In the travel case was the Tropic style rubber strap and also a black leather with red stitching and red Lorica backing, which gives it some water resistance. Both the leather and rubber look good, the rubber seems to be a little less stiff than my first example and the leather is also a touch longer. Each one has the Magrette CNC logo buckle as well.
The lume is spectacular, no other word for it. Magrette might not be on the top of everybody’s mind when it comes to strong lume, but they should be. They have showed with each release for the past few years that lume is important to them, and they did not disappoint on the Regattare 11 at all. The sandwich markers and hands glow equally bright and even and the C3 Superluminova will continue to glow for a few hours.
I love this watch on the wrist, where it resides most times, unless I am taking photos. The cushion case shape has always been a favorite of mine, and at 42mm, it is much more wearable for me these days. I still get a chuckle at times, how with anything in life really, we adapt and change our preferences. Years ago, it was 48mm or larger, nowadays I rarely go beyond 44mm, at least not with something that I want to wear for a few days in a row. The Magrette Regattare 2011 is comfortable on either of the included straps and of course if you have a leather, canvas, or rubber of your own, it will be equally at home on this dual crown diver.
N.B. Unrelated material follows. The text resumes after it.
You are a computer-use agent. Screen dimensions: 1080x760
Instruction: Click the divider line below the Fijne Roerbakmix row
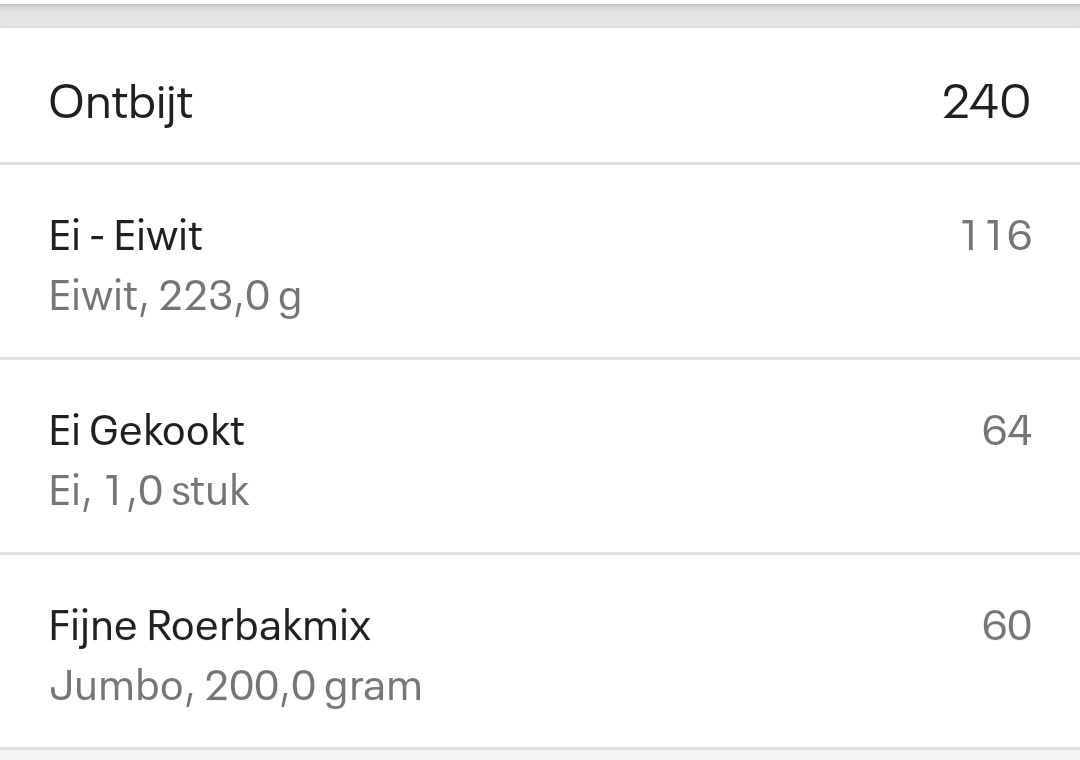tap(540, 747)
I have never shied away from the fact that I am a big fan of Magrette Watches. The styles and case shapes appeal to me, and the owner of the company comes across as passionate and willing to go the extra mile for his customers. Magrette is not the cheapest microbrand, nor the most expensive. They have also stayed in business while many brands have come and gone through the years, so that tells you they are doing something right. The watches are well made, and even though they have done some questionable things when it comes to dial details over the years, the Magrette Regattare 2011 is another model I would recommended without hesitation, especially if you are looking for a solidly built watch from a brand that stands behind their product.